SUPPLIED MATERIAL:
□ □ □ □ □ □ □

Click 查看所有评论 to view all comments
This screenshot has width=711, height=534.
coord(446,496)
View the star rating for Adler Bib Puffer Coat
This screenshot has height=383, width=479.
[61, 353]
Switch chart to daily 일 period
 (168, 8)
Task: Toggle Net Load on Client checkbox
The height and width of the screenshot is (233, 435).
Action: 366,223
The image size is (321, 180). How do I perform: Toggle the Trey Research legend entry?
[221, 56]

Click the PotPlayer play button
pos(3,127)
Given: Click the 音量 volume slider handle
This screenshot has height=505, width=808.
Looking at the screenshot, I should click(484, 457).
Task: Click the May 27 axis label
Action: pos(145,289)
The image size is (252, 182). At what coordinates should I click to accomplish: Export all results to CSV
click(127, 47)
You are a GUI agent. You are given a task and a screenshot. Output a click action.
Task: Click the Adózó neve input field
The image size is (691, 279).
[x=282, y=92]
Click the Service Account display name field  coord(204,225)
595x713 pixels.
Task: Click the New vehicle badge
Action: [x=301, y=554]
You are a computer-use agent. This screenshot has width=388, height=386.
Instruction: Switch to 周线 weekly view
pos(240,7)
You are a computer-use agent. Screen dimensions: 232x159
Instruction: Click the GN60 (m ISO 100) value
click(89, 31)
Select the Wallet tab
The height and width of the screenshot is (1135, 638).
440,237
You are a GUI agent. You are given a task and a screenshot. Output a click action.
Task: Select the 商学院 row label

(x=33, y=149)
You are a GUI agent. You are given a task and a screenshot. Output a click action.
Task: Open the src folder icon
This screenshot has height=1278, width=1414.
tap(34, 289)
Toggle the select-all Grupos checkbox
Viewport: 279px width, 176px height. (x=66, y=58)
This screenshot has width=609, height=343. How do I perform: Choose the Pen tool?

□ □ □ □ □ □ □

YOUR OBJECTIVE:
Every word of the data above should be given again, exactly as it stands.

RESPONSE AREA:
Click 查看所有评论 to view all comments
This screenshot has width=711, height=534.
coord(446,496)
View the star rating for Adler Bib Puffer Coat
This screenshot has height=383, width=479.
[61, 353]
Switch chart to daily 일 period
 (168, 8)
Task: Toggle Net Load on Client checkbox
The height and width of the screenshot is (233, 435).
Action: 366,223
The image size is (321, 180). How do I perform: Toggle the Trey Research legend entry?
[221, 56]

Click the PotPlayer play button
pos(3,127)
Given: Click the 音量 volume slider handle
This screenshot has height=505, width=808.
Looking at the screenshot, I should click(484, 457).
Task: Click the May 27 axis label
Action: pos(145,289)
The image size is (252, 182). At what coordinates should I click to accomplish: Export all results to CSV
click(127, 47)
You are a GUI agent. You are given a task and a screenshot. Output a click action.
Task: Click the Adózó neve input field
The image size is (691, 279).
[x=282, y=92]
Click the Service Account display name field  coord(204,225)
595x713 pixels.
Task: Click the New vehicle badge
Action: [x=301, y=554]
You are a computer-use agent. This screenshot has width=388, height=386.
Instruction: Switch to 周线 weekly view
pos(240,7)
You are a computer-use agent. Screen dimensions: 232x159
Instruction: Click the GN60 (m ISO 100) value
click(89, 31)
Select the Wallet tab
The height and width of the screenshot is (1135, 638).
440,237
You are a GUI agent. You are given a task and a screenshot. Output a click action.
Task: Select the 商学院 row label

(x=33, y=149)
You are a GUI agent. You are given a task and a screenshot. Output a click action.
Task: Open the src folder icon
This screenshot has height=1278, width=1414.
tap(34, 289)
Toggle the select-all Grupos checkbox
Viewport: 279px width, 176px height. (x=66, y=58)
This screenshot has width=609, height=343. How do I perform: Choose the Pen tool?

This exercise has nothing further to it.